§ **Extracted information**
----

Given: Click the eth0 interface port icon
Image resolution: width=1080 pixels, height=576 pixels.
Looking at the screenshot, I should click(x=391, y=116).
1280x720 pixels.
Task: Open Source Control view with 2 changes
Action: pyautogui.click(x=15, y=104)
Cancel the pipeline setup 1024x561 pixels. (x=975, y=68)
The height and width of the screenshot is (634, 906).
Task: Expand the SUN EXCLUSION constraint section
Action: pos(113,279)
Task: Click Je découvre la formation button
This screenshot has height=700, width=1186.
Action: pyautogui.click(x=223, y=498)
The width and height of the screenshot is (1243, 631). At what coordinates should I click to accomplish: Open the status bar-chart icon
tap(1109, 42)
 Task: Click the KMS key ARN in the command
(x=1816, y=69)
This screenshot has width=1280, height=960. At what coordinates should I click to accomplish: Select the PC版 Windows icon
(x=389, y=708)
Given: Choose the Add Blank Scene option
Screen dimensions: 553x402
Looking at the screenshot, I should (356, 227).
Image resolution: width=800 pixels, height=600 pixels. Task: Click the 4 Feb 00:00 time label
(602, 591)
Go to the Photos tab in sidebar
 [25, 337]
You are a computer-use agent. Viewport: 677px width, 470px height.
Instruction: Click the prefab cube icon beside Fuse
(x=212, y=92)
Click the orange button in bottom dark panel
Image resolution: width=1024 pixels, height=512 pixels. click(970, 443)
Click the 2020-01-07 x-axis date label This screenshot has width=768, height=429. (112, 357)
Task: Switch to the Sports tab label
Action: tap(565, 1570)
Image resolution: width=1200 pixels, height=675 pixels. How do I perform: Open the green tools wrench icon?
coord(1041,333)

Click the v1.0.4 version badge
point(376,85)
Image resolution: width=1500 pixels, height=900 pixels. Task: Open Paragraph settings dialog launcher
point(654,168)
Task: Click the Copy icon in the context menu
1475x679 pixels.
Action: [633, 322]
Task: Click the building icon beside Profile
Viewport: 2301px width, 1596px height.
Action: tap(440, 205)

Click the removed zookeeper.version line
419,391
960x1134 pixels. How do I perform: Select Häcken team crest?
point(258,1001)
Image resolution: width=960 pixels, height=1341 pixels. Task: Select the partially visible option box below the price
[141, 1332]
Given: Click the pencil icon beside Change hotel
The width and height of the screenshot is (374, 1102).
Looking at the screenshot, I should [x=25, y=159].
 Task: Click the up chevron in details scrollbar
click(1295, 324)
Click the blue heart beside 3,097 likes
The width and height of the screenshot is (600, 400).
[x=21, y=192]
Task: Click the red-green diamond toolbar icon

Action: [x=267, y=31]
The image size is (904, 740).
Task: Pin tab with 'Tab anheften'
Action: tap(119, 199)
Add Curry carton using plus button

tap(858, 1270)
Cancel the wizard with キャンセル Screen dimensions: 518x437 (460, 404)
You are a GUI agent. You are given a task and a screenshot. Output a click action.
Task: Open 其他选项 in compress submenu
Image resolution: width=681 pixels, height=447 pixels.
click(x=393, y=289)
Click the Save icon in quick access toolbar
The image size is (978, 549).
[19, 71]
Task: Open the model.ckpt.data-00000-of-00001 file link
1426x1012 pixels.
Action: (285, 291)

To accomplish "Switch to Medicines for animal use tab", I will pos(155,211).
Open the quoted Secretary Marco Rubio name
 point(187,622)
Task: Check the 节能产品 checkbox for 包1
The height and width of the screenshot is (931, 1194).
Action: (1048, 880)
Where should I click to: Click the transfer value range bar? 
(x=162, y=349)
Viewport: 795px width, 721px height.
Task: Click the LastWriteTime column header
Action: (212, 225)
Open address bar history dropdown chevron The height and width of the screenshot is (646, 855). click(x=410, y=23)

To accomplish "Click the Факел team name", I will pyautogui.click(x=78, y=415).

----

If a line in the listing holds the word "will", list that line.

§ **Answer to the problem**
To accomplish "Switch to Medicines for animal use tab", I will pos(155,211).
To accomplish "Click the Факел team name", I will pyautogui.click(x=78, y=415).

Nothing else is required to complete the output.